FILE PHOTO: India's Prime Minister Narendra Modi speaks after laying the foundation for the memorial of Chhatrapati Shivaji Maharaj, in Mumbai, India, December 24, 2016. REUTERS/Shailesh Andrade/File Photo(reuters_tickers)
NEW DELHI (Reuters) - India's election commission on Wednesday scheduled five state polls for the next two months that will test support for Prime Minister Narendra Modi's gamble to abolish high-denomination banknotes.
Voting in Uttar Pradesh, the most populous state that is home to 200 million people, will begin on Feb. 11 and finish on March 8, chief election commissioner Nasim Zaidi told reporters.
Polls will also be conducted in the states of Goa, Manipur, Punjab and Uttarakhand in February and March, with votes in all five elections tallied on March 11, Zaidi said.
Modi has invested huge political capital in winning Uttar Pradesh, holding a series of rallies in the state and turning his demonetisation drive into the centrepiece of the election.
On Nov. 8, Modi made the radical move to withdraw all 500 and 1,000 rupee bills, accounting for 86 percent of currency in circulation, to unearth untaxed or illicit cash held in the "shadow economy" and away from the taxman.

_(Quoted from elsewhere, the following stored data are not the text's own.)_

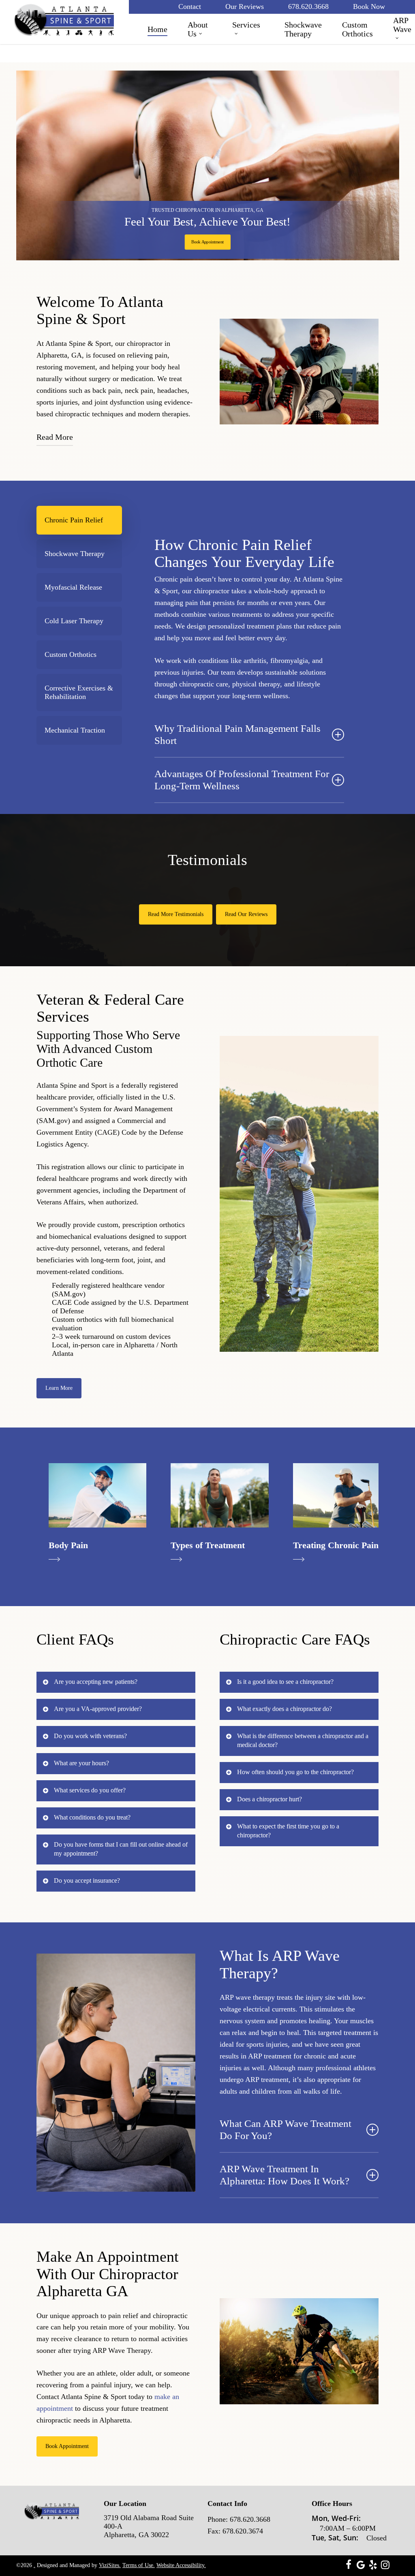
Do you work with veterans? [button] (90, 1735)
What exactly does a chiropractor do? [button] (284, 1708)
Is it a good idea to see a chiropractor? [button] (285, 1681)
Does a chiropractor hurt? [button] (269, 1799)
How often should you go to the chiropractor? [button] (295, 1771)
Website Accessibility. (181, 2565)
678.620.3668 (250, 2519)
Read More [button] (54, 437)
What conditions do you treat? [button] (92, 1817)
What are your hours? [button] (81, 1763)
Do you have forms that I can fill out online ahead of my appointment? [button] (121, 1849)
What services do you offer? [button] (90, 1790)
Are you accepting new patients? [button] (95, 1681)
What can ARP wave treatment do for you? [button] (285, 2129)
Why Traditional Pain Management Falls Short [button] (237, 734)
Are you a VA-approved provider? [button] (98, 1708)
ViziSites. (110, 2565)
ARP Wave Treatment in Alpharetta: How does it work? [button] (284, 2174)
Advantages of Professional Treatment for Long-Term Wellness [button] (241, 779)
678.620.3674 (242, 2531)
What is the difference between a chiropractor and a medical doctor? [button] (302, 1740)
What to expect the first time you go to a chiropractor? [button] (288, 1831)
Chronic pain (173, 579)
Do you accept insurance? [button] (87, 1880)
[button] (207, 242)
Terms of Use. (138, 2565)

The move has brought India's cash economy to a virtual standstill and impacted the lives of millions of people. But many Indians remain supportive of the policy framed as a fight against corruption and tax evaders.
Modi's Bharatiya Janata Party (BJP) or its allies rule in 14 of India's 29 states after expanding their power base since Modi's election victory in 2014. The opposition Congress and regional parties control the remaining states.

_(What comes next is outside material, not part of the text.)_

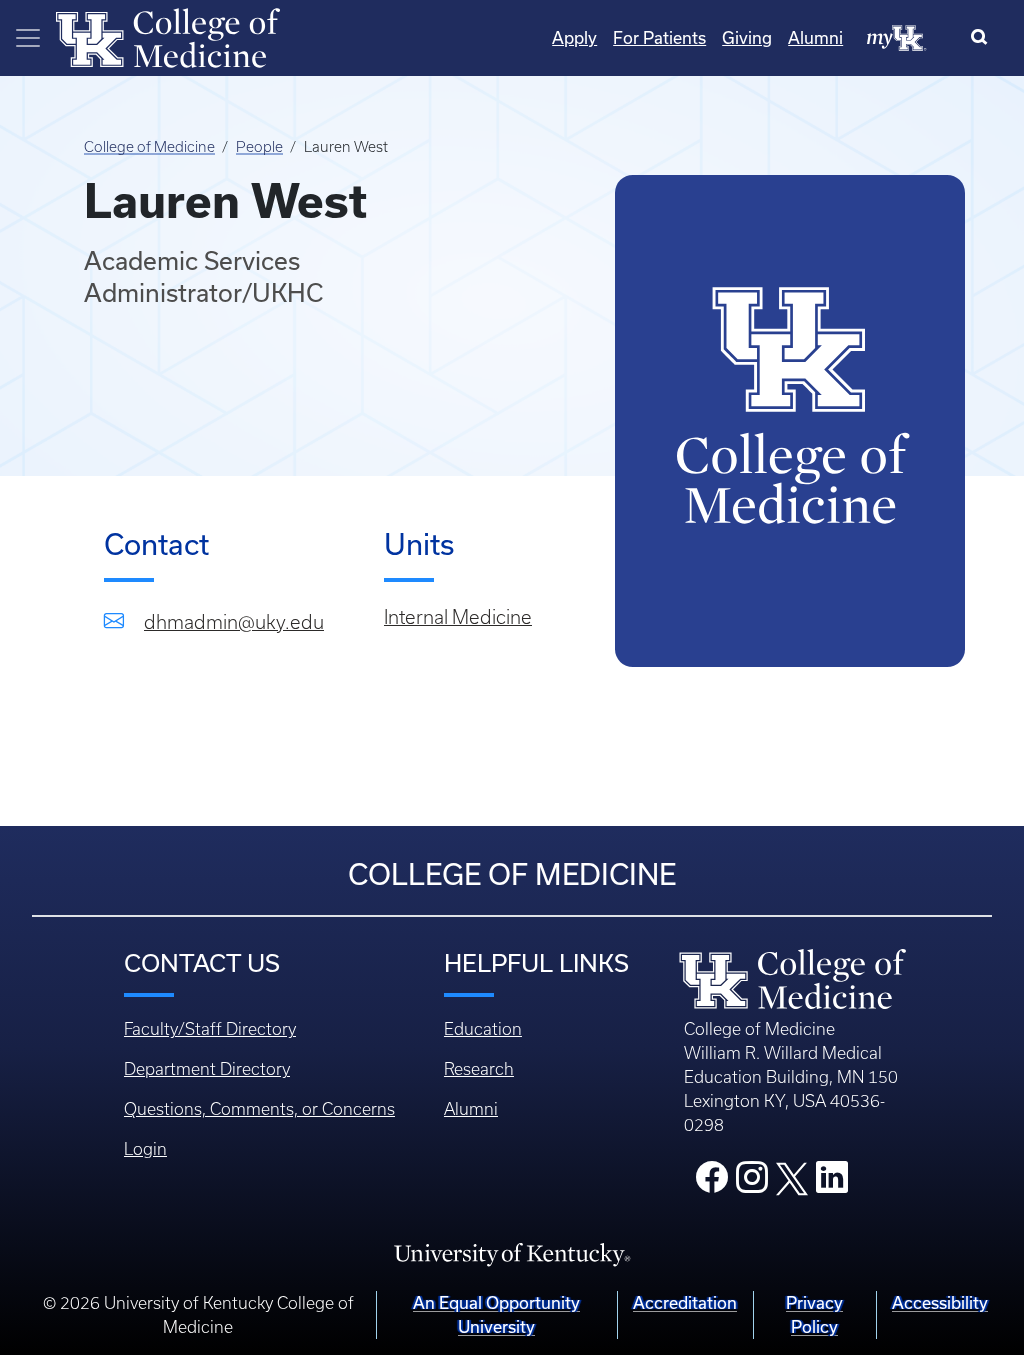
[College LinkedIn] (832, 1183)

State elections, held every five years, are vital for the BJP to be able to gain control of the upper house of parliament, where members are indirectly elected by state legislatures and opposition parties have held up the passage of some bills.
More than 160 million people are eligible to vote in the five states headed to the polls, with Goa and Punjab currently ruled by Modi's Bharatiya Janata Party (BJP) or its allies.